Brigadier-General Saif Al Zari Al Shamsi, Commander-in-Chief of the Sharjah Police, said the police are "well-prepared to enforce the rules from July 1".
"Inspection campaigns will commence on July 1 to ensure that motorists are abiding by the new rules. More than 90 patrols will be deployed across the emirate - especially on roads that witness a large number of accidents," he said.
During their campaigns, the police distributed awareness publications, conducted lectures and sent messages to the public through social media channels about the amended articles of the federal law.
Lauding the new rules, Thomas Edelmann, founder and managing director of RoadSafetyUAE, told Khaleej Times: "This is one of the most wonderful news we have had in a long time with regards to improving road safety in the UAE."
The amended law is expected to reduce traffic deaths from 6.1 deaths per 100,000 people to 3. The number of road fatalities last year reached an alarming 725 - up from 675 in 2015.
With the new traffic rules coming into effect on Saturday, the Ras Al Khaimah Police have urged motorists to abide by them for their own safety.
"The new rules are meant to curb traffic violations and casualties and enhance road safety across the country," said Brigadier Dr Mohammed Saeed Al Humaidi, Director-General of the central operations room, RAK Police.
To increase residents' awareness about the new rules, the police have launched a special campaign called 'Let's share responsibility', which targets all segments of the society.
"The initiative, which is being carried out in collaboration with five entities here, will help boost traffic awareness.
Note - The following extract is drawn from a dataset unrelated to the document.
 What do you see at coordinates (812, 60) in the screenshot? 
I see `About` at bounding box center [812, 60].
It will help us have an accident-free society," said Brig Dr Al Humaidi.
He said brochures with the new rules have been distributed among motorists. "More lectures will be delivered at various institutions to reach more people. These will focus on the most common reasons for traffic accidents and the best way to steer away from them."
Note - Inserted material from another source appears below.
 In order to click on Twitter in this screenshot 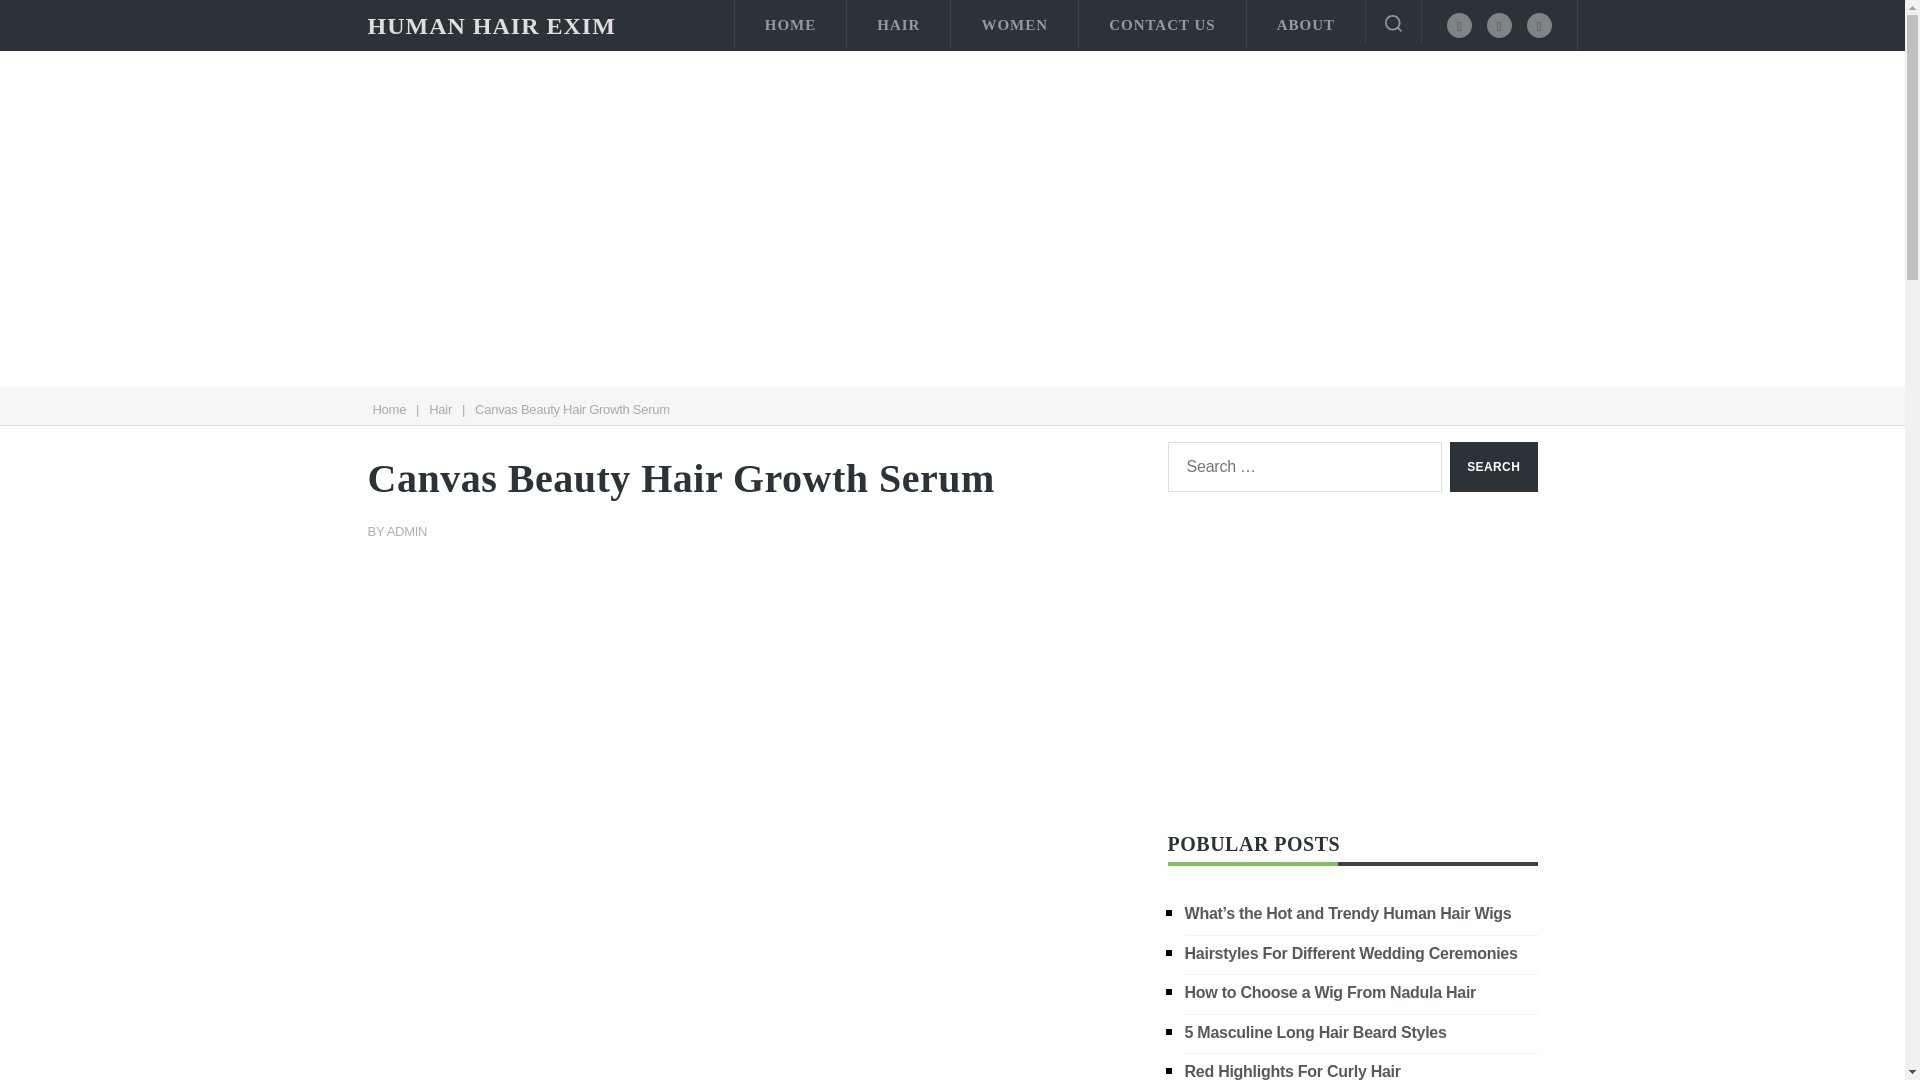, I will do `click(1499, 24)`.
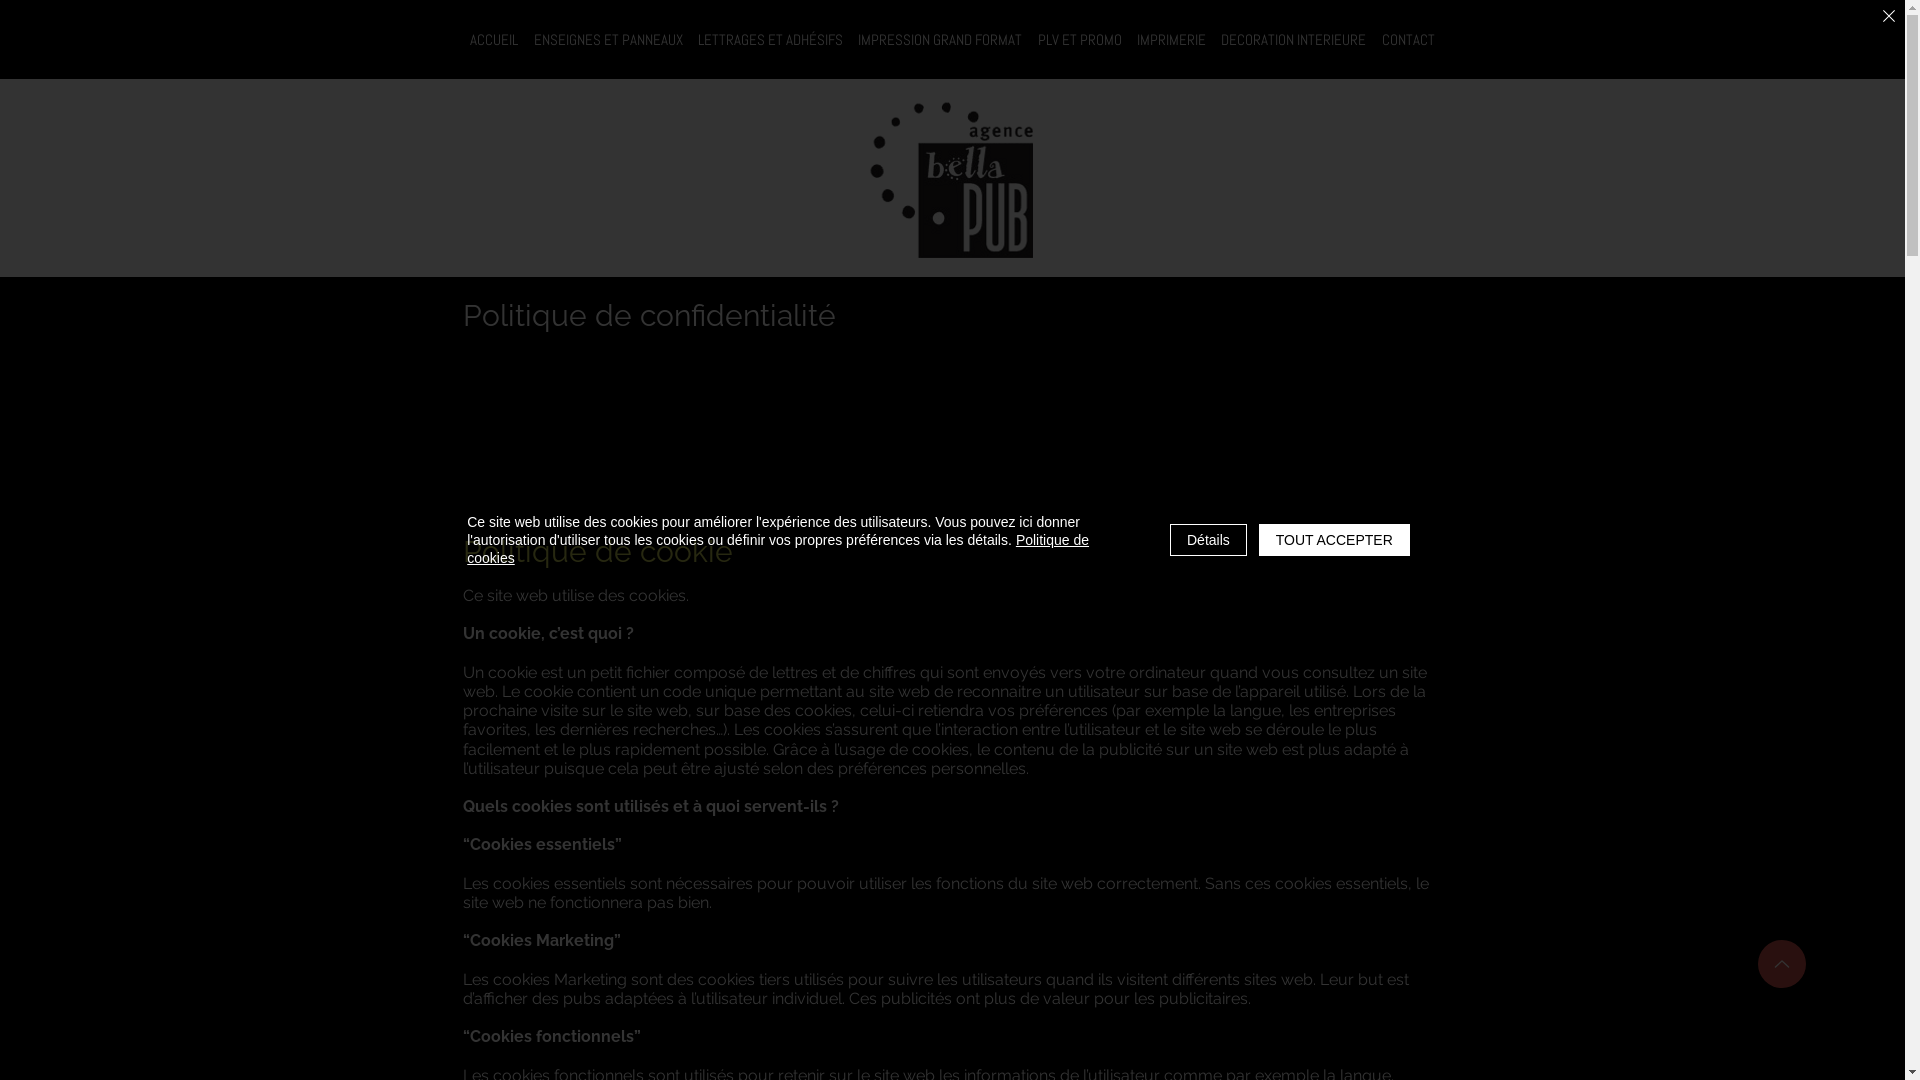  Describe the element at coordinates (1294, 39) in the screenshot. I see `DECORATION INTERIEURE` at that location.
As part of the campaign, all reception and customer service staff will wear scarves with the logo of the scheme 'Let's share reasonability' on them, he explained.
"Up to 300 scarves with logos have been distributed to the customer care staff of the five participating government entities," he said. "The move will help remind the public about the new traffic amendments."
The Umm Al Quwain police have distributed 2,000 booklets about the about the new traffic rules.
Col Saeed Obaid bin Aran, Director of Traffic and Patrols Department of the UAQ Police, urged all drivers to adhere to the laws. "The new traffic amendments are meant to enhance road safety and reduce traffic accidents and casualties to the minimum level possible," he said.
"We have organised four workshops to train traffic police inspectors about the new regulations," he told Khaleej Times. "The amendments are aimed to curb traffic accidents and casualties."
Field studies show that in 80 per cent of traffic accidents, the motorists are to blame. About 15 per cent are caused due to glitches in vehicles and the rest due to bad roads.
The traffic fines and rules that will come into effect from Saturday are in the best "interests of road users", the Abu Dhabi Police have said.
Brigadier-General Ali Khalfan Al Dhaheri, Director of Central Operations, Abu Dhabi Police, called on motorists to adhere to the new rules and regulations.
He said the implementation of these measures will motivate drivers to abide by the laws and enhance the efforts by the Abu Dhabi Police to make roads safer.
Brigadier Al Dhaheri said the police will also provide an opportunity for drivers to correct their violations through an initiative that cancels registered traffic violations. The leeway does not cover violations related reckless driving, running red lights, exceeding speed limits, causing danger to the lives of the public and driving under the influence of alcohol.